Barra's initial focus at Oculus was on the development of standalone VR headsets as well as social VR applications. On 11 October 2017, during the Oculus Connect 4 developer conference, Zuckerberg and Barra unveiled Oculus Go, the industry's first mass-market standalone VR headset, priced at $199. This device was co-developed with Barra's former employer Xiaomi in partnership with Qualcomm, which Barra and Qualcomm President and fellow Brazilian Cristiano Amon jointly announced at the 2018 Consumer Electronics Show (CES).

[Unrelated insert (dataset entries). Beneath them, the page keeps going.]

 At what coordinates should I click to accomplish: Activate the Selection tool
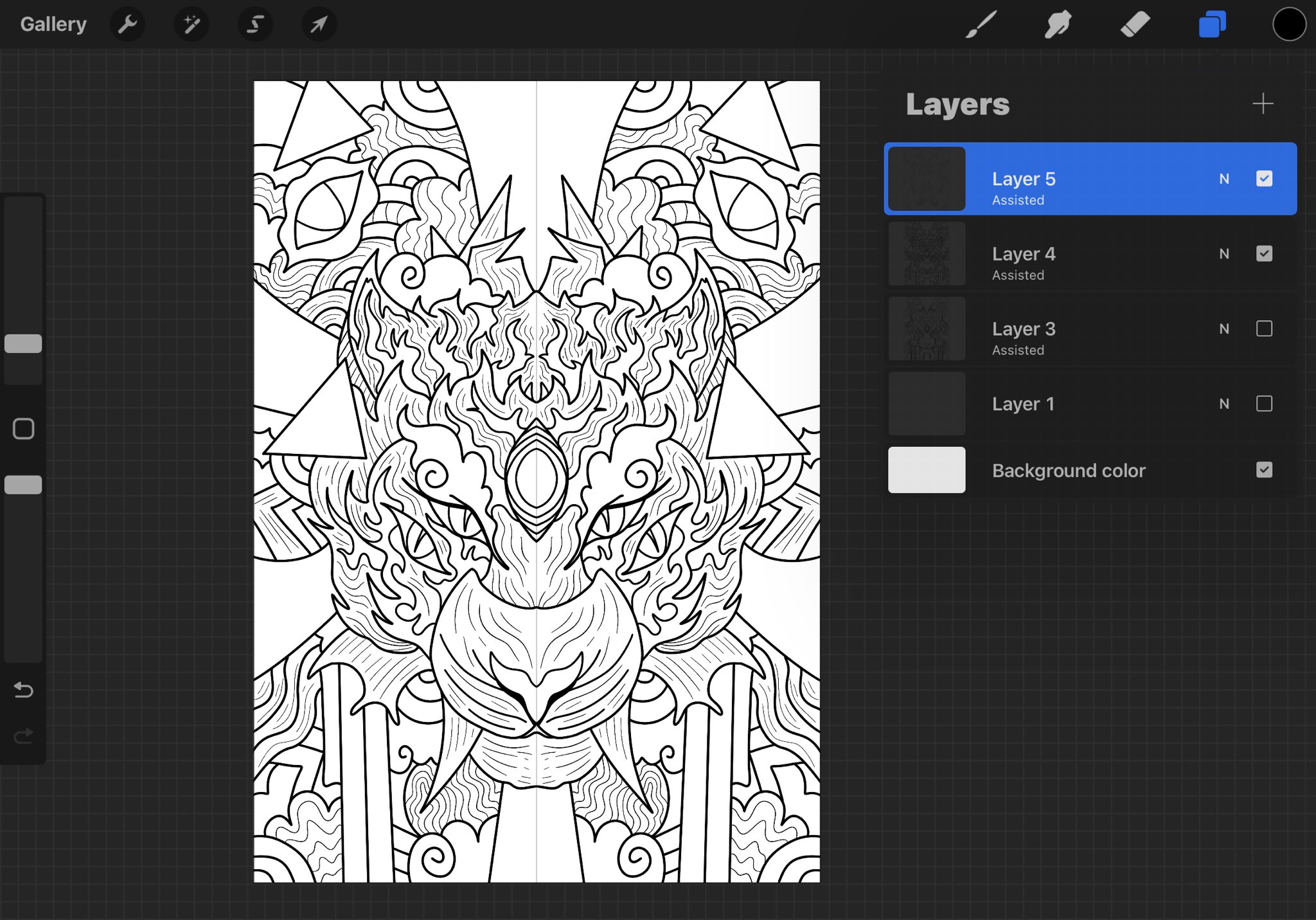point(255,24)
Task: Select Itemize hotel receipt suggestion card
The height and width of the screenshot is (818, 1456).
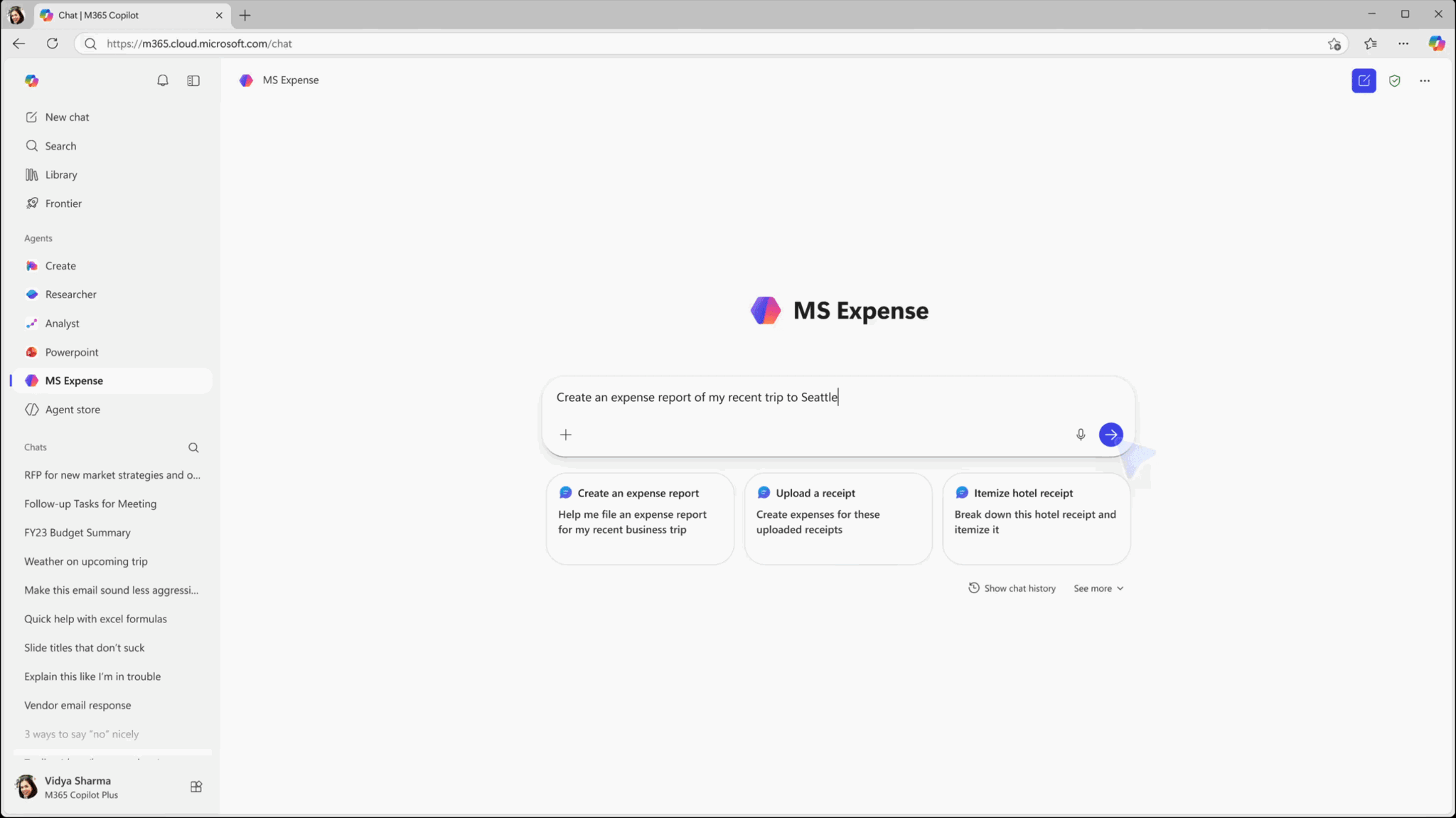Action: pyautogui.click(x=1036, y=519)
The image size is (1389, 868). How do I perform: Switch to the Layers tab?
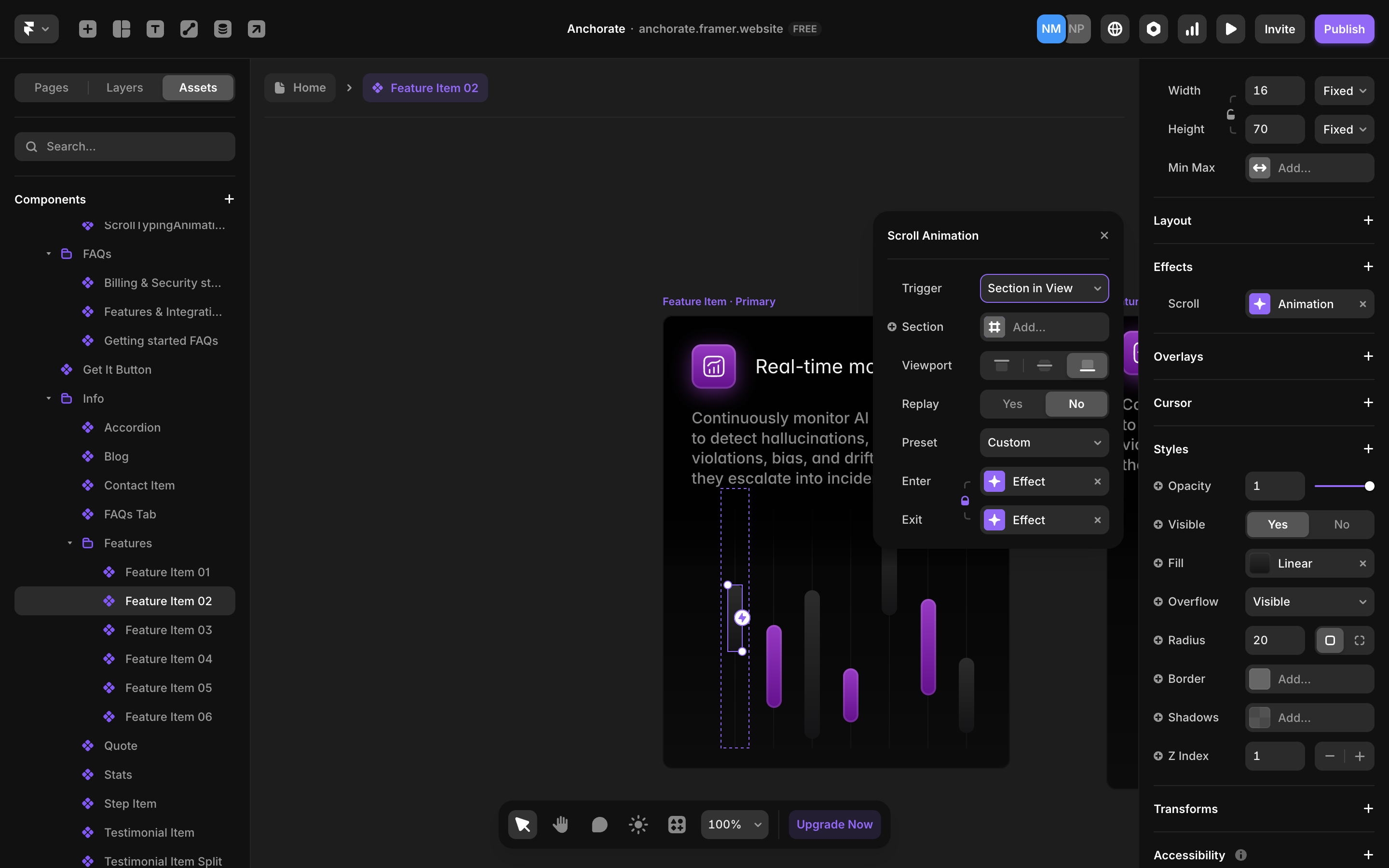click(124, 88)
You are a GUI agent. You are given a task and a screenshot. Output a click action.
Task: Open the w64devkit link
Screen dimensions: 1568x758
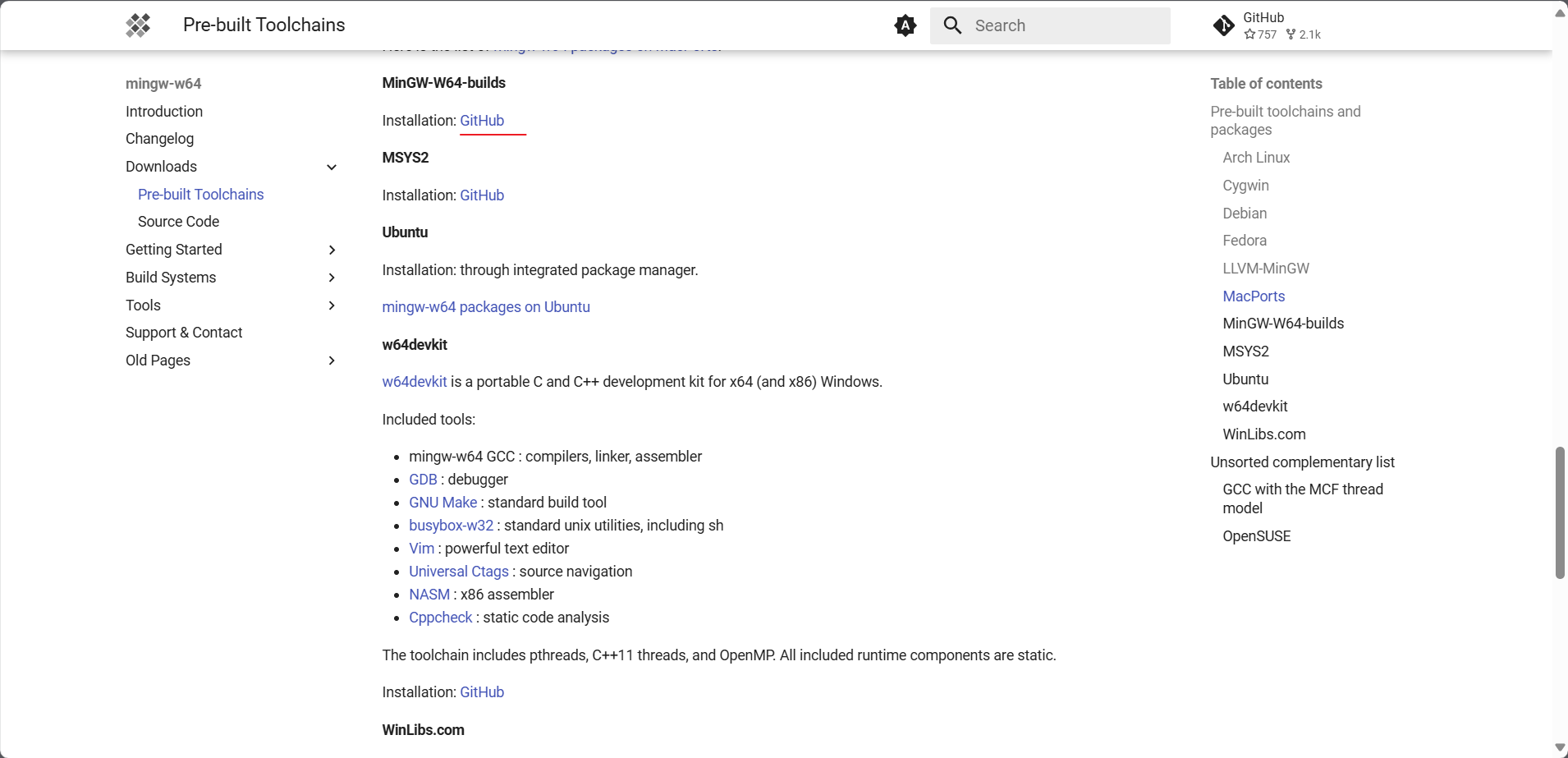click(414, 381)
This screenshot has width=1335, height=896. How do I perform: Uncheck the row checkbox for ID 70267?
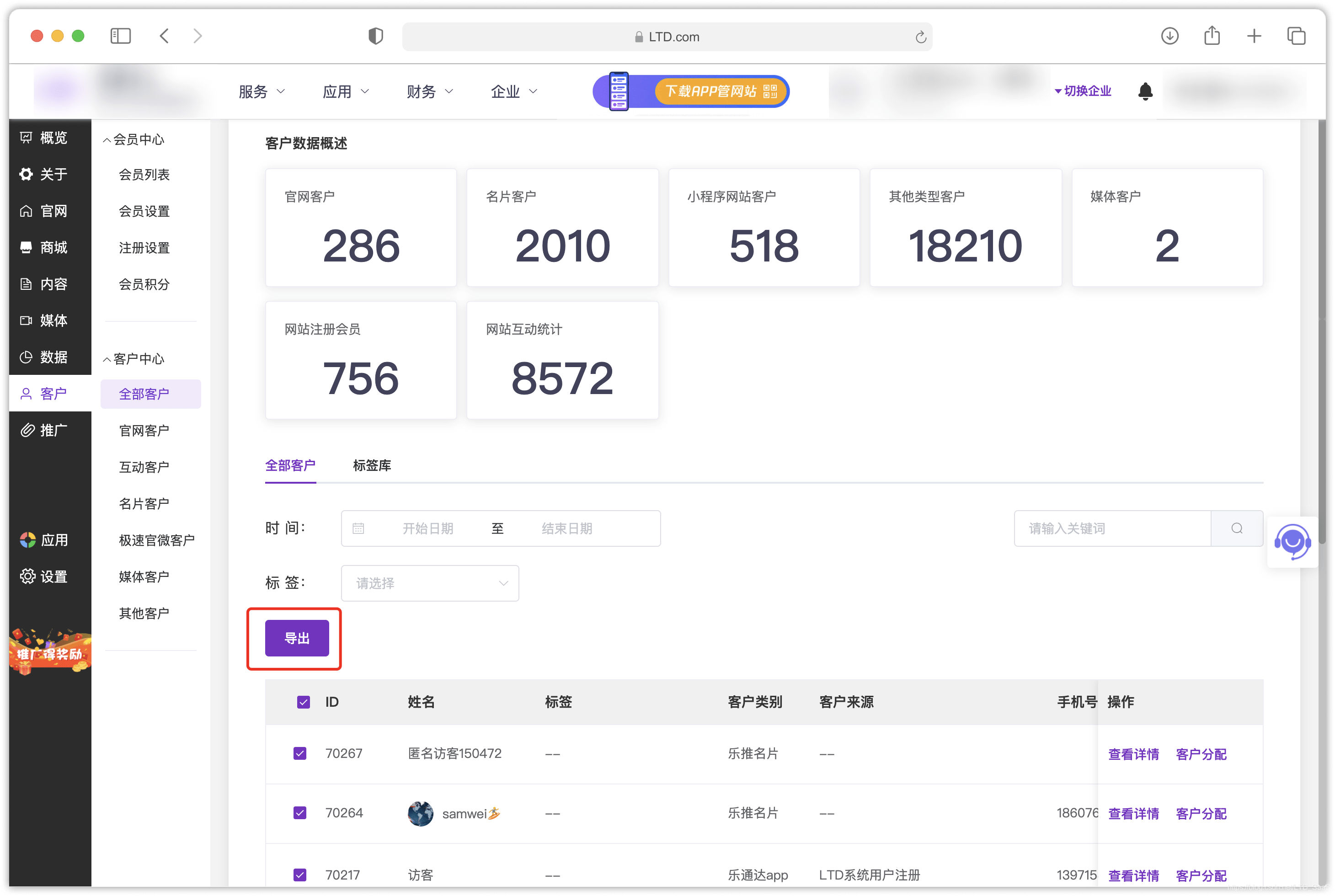299,753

On 26 September 2018, Zuckerberg and Barra were back on stage at Oculus Connect 5 to announce Oculus Quest, the next major development in standalone VR technology. The headset was well received by industry experts due to the high-quality spatial experience it was capable of delivering. Oculus Quest supported positional tracking with six degrees of freedom using internal sensors and an array of cameras in the front of the headset rather than external sensors like in the original Oculus Rift PC-connected headset. The cameras could also be used in "Passthrough" mode to enhance safety if the user exits their designated boundary area. The headset earned multiple industry awards and accolades.

In September 2020, Barra announced on Twitter that Facebook and Ray-Ban were working on a partnership to co-develop smartglasses, which officially launched on 9 September 2021 as Ray-Ban Stories just a few months after Barra had left the company.

In May 2021, Barra left Meta and immediately joined Detect, a health technology startup he was involved in co-founding.

=== Detect ===
Since March 2020, Barra has been involved in various roles with Detect, a health technology startup he co-founded with scientist and entrepreneur Jonathan Rothberg to develop consumer-grade molecular diagnostics products. The company's first product is an FDA-cleared Covid-19 molecular at-home test.

=== Dreamer ===
In 2024, Barra co-founded the artificial intelligence startup Dreamer with David Singleton and Nicholas Jitkoff. The company launched a beta version of its platform, described as an operating system for AI agents and agentic applications, in February 2026. In March 2026, Dreamer's team joined Meta Superintelligence Labs under a technology licensing arrangement with Meta.

== Personal ==
Barra is married, has three children and lives in the San Francisco Bay Area.

==Lists==
In 2011, Barra was ranked #23 in Wired Magazine's Wired 100. In 2013, Business Insider's Silicon Valley 100 included Barra at #92. Brazil's Época magazine ranked Barra among the most influential Brazilians in both 2011 and 2013. In 2015, Barra was ranked #14 in the 40-Under-40 list by Fortune Magazine. Barra is a member of the World Economic Forum Young Global Leaders (YGL) Class of 2015.